* **Task material**:
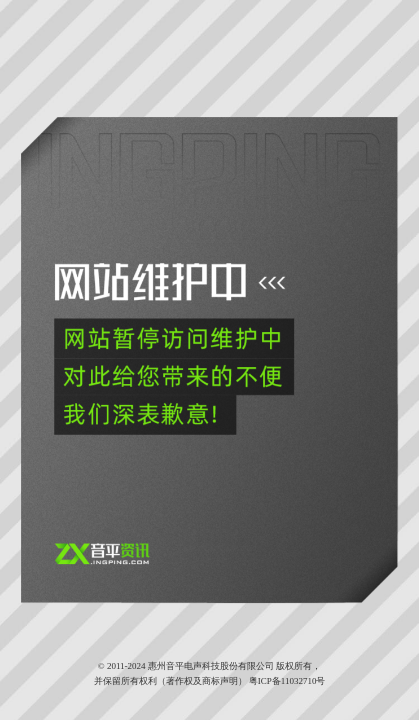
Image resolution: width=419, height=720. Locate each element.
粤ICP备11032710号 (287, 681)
--
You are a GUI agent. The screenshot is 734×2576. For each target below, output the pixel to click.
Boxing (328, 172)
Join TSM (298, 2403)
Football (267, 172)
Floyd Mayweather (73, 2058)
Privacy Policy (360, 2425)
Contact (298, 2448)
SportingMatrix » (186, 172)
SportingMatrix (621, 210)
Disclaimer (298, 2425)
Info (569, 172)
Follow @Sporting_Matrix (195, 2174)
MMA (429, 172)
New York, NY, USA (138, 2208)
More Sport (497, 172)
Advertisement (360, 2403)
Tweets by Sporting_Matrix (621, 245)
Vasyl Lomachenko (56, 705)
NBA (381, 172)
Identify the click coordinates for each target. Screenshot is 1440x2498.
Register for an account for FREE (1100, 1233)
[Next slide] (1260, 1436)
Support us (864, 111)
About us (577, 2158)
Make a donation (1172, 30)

* **Short problem**: Find every line in the material that contains the string "target", matching case exactly, and copy each of those lines in full.

* **Reply**:
You are a GUI agent. The screenshot is 734×2576. For each target below, output the pixel to click.
Identify the click coordinates for each target. Screenshot is 1440x2498.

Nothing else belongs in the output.